WRITTEN PROBLEM A -
Sift through the listing below and copy out every line that contains the string "This", treating uppercase and lowercase as different.

SUPPLIED PASSAGE -
════════════════════
Developers tend to treat tracing as deep magic, and OpenTelemetry is no exception. OpenTelemetry may be even
more mysterious given how many concepts your are exposed to even with
beginning examples.
[1]
It also doesn’t help that as part of building a mature, battle-tested tracing library, the code itself tends to become more and more cryptic over time, contorting itself to avoid edge-cases, work across many environments, and optimize code paths to avoid impacting performance of its host applications. Auto-instrumentation is particularly prone to inscrutibility as it seeks to auto-magically wrap code that may never have been intended to be wrapped or extended.
It’s no wonder then that most developers approach tracing libraries as unknowable black boxes. We add them to our applications, cross our fingers, and hope they give us useful information when the pager goes off at 2am.
════════════════════
WRITTEN PROBLEM B -
Can you pick up the passage on OpenTelemetry and tracing libraries after its final sentence and keep it going?

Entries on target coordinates
════════════════════
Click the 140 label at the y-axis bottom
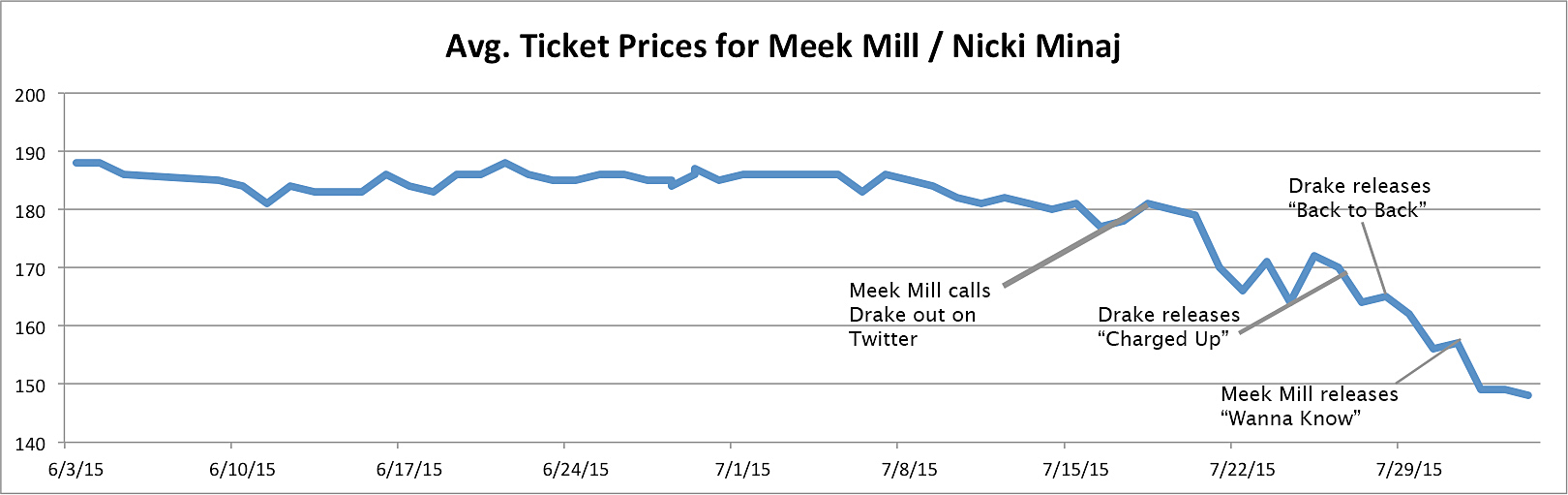Screen dimensions: 1568x495 point(30,443)
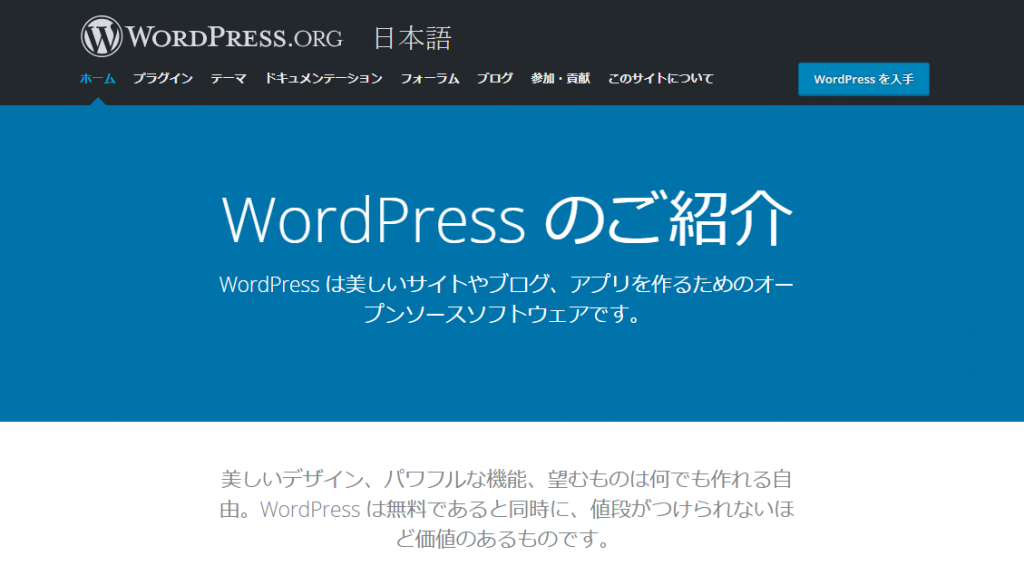The image size is (1024, 585).
Task: Click the 日本語 label in the header
Action: coord(412,38)
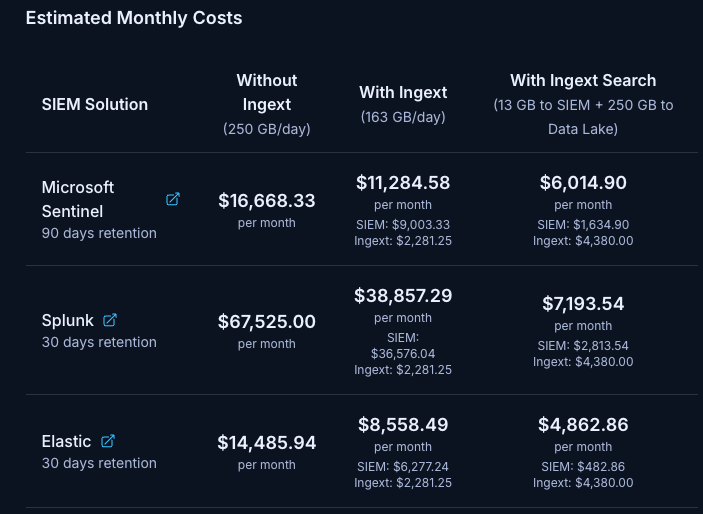
Task: Open the external link icon beside Elastic
Action: pos(108,441)
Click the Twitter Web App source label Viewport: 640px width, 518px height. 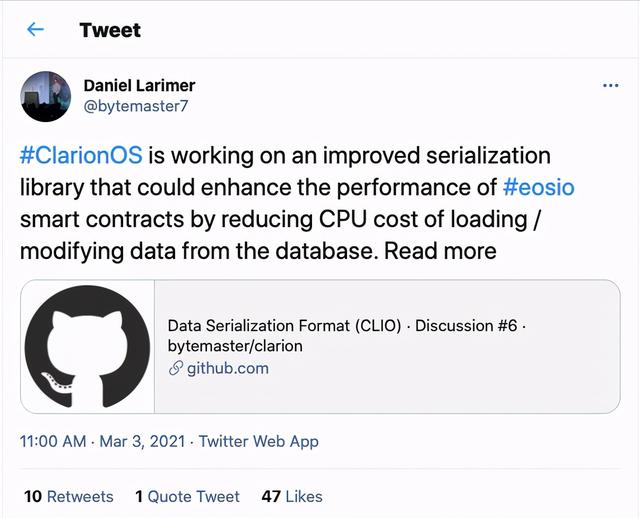(258, 441)
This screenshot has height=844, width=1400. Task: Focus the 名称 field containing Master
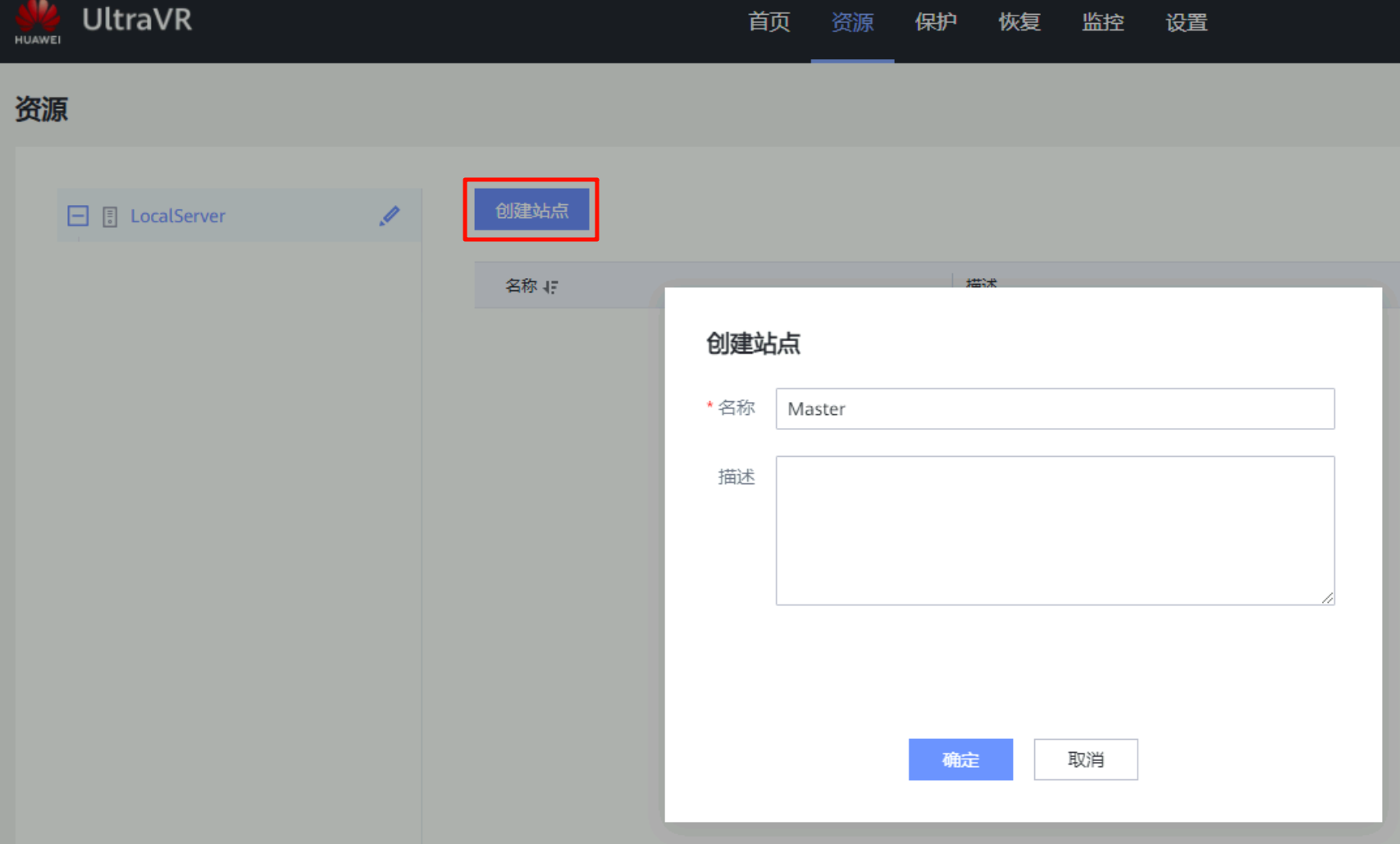[1055, 408]
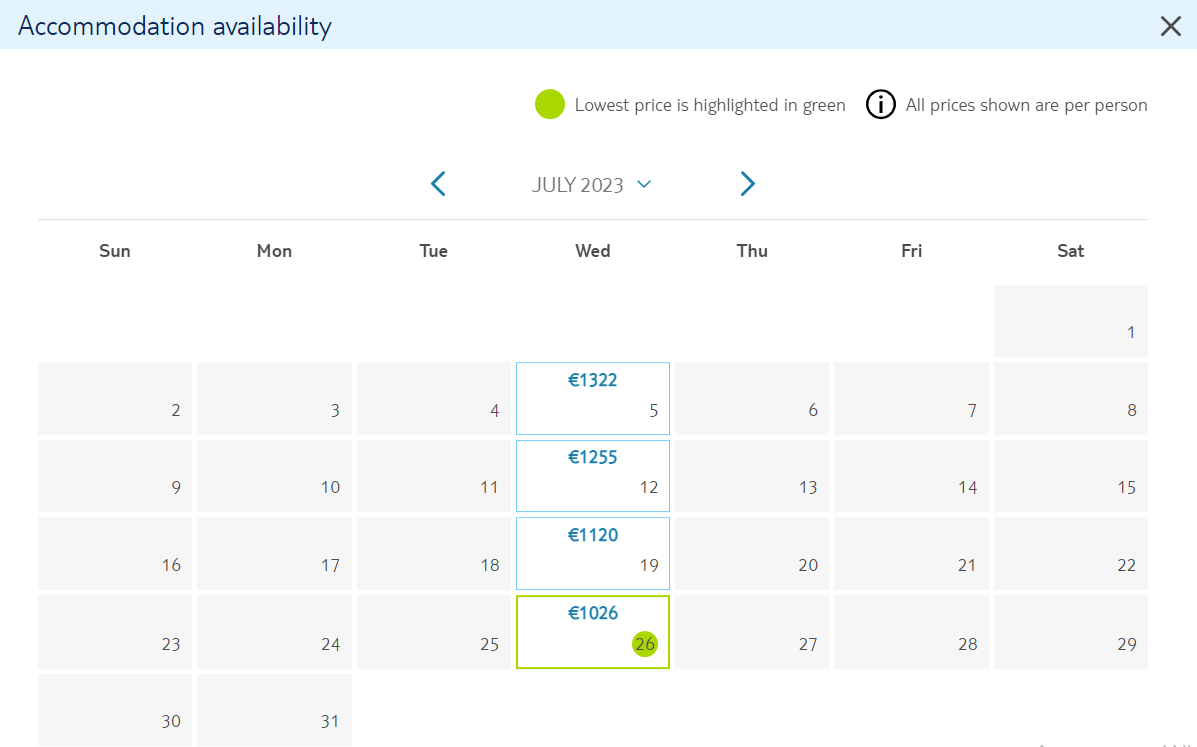Click the disabled July 15 cell

pos(1071,476)
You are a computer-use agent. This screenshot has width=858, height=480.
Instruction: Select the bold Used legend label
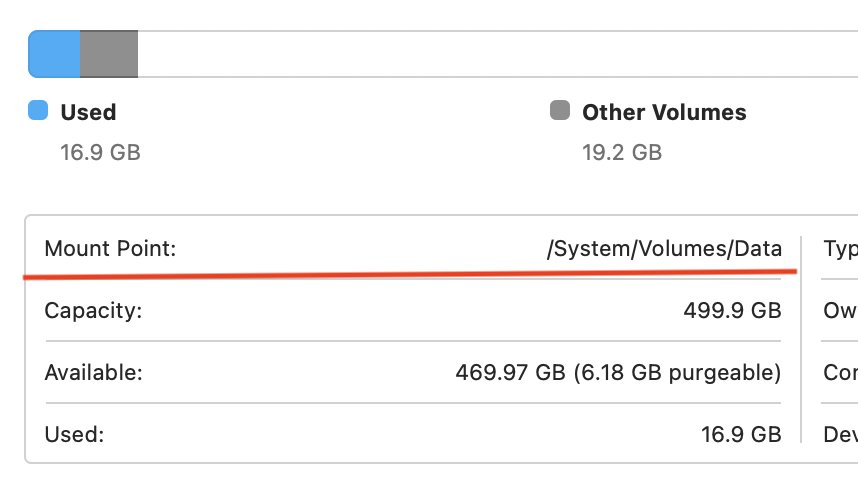[88, 112]
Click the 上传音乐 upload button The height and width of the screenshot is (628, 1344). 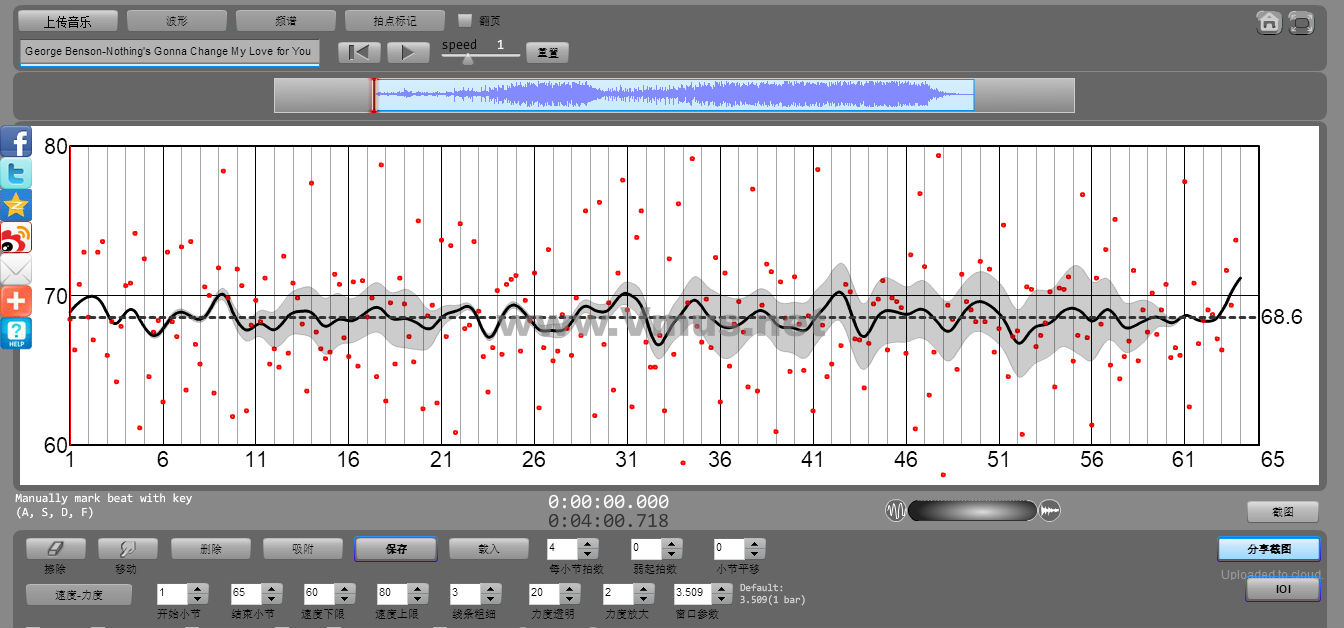pyautogui.click(x=68, y=20)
════════════════════
EXERCISE RESPONSE A -
This screenshot has height=844, width=1400. Task: Focus the 名称 field containing Master
You are a computer-use agent. This screenshot has width=858, height=480.

EXERCISE RESPONSE B -
They are likely a lot simpler than you expect! Once you peel back the layers, I find a useful mental model of tracing looks like “fancy logging” combined with “context propagation” a.k.a “passing some IDs around”.
Logs
Developers tend to be very comfortable with logs. We start off with “Hello world!”, and they stay with us forever after.
We reach for them to add console.log("potato")
to see if our code is even being run (even though the debugger is
like right there).
Logs are useful! Though hopefully someone comes along and convinces you that your logs should always be structured as sets of key / value pairs.
If you make one New Year’s resolution related to modernizing your infrastructure and preparing for the brave new world of distributed systems, I suggest this:
— Charity Majors (@mipsytipsy) January 11, 2018
Structure your logs.
You won’t be sorry. You will eventually be so, so glad you did.
Just do it.
It’s nice to have some consistency in your logs: make sure each one has a consistently-formatted timestamp or includes a field like “name” so you can easily find them when searching. You probably have found yourself writing a helper function like this in your projects:
log("user-authenticated", { userId, remaingingRateLimit });
// ...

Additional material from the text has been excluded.